Rosa Madalo Fatch became Roza Fatch Mbilizi is a Malawian politician and Member of Parliament who serves as the Minister of Agriculture, Irrigation and Water Development. She was appointed by President Peter Mutharika in October 2025.

== Life ==
Fatch was born on 6 October 1968. She took her first degree in Social Science at Chancellor College and she graduated in 1989. She was enrolled at the University of Queensland from 1991 to 1993 where she graduated with a master's degree in economic studies. She was an economist at the Ministry of Finance and Economic Planning and Development in the 1990s. In 2000 she became the Head of Policy, Planning and Research at the Malawi Revenue Authority and she was there for twelve years.
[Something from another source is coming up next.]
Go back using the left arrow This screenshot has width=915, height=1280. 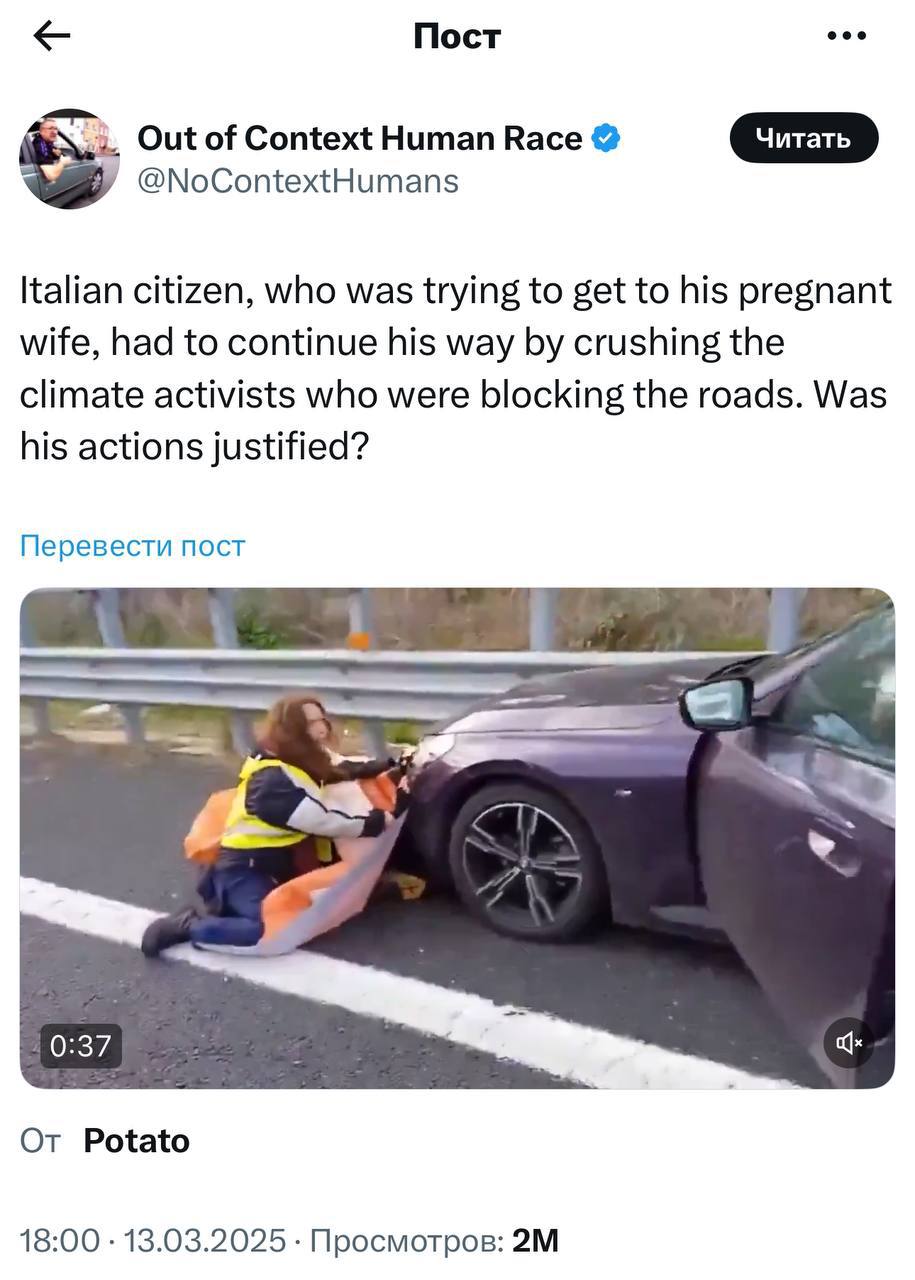click(x=52, y=36)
She married Francis Mbilizi, however he died in 2020.

She announced herself as a candidate for the 2025 election in the Mangochi Central constituency and in August she published her six point plan - which included agriculture. She objected to the name that that the Malawi Electoral Commission placed on the ballot form as she had applied as Roza Madalo Fatch. She had campaigned under this name having been told by the MEC that the name was fine. The commission later registered her under her married name of Rosa Madalo Mbilizi even though she had legally reverted to the name of Fatch when she became a widow. The court supported the MEC who argued that they were trying to minimise confusion in the electorate.

In the September 2025 general election, Mbilizi won the Mangochi Central parliamentary seat, defeating former MP Victoria Kingstone. The following month, Kingstone and two associates were arrested on allegations of plotting to kill Mbilizi following the election. Kingstone denied any wrongdoing and was later released on bail by the Mangochi Magistrate Court.
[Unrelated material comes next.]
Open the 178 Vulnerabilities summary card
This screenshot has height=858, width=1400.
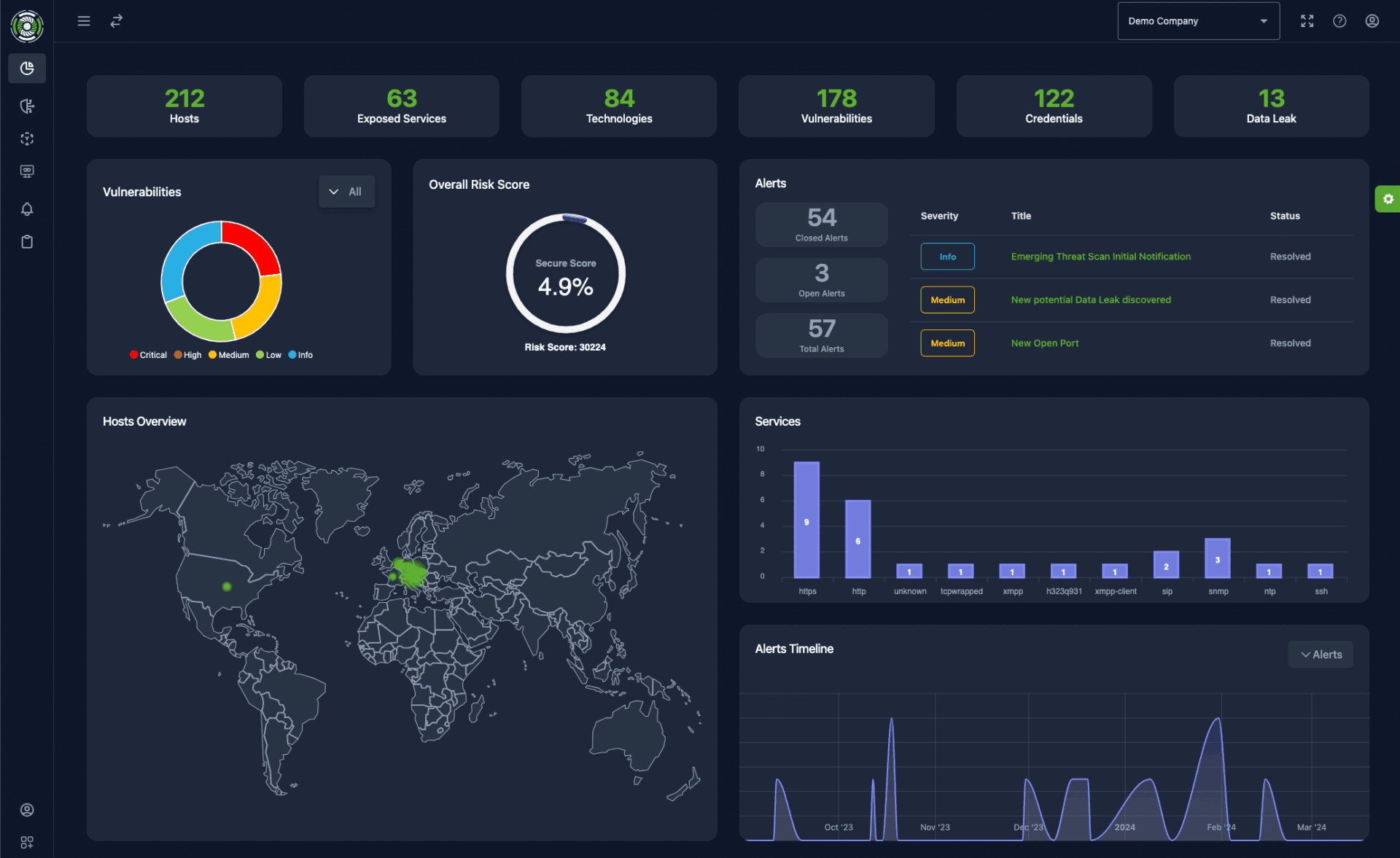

Re-elected President Peter Mutharika announced her as a Minister of Agriculture on 16 October 2025. She was one of only six women in a cabinet of 24 people. The low number of women and the high number of cabinet members attracted some criticism. Mbilizi commended the tobacco industry in 2025 as they purchased 221m kg of tobacco. They had only expected 213m kg so she was pleased that the additional tobacco had been purchased. Commissioner Ebbie Mathanda, who was the Tobacco Commission Vice Chairperson noted that farmers needed to grow what was required observing all the quality standards.

In March 2026 she was announcing the second phase of a mechanisation project supported by Philip Morris International and involving a local company Pyxus Agriculture Limited. 23 tractors were loaned to farmers in 2024 as part of the national agriculture policy and in 2026 the project was 40.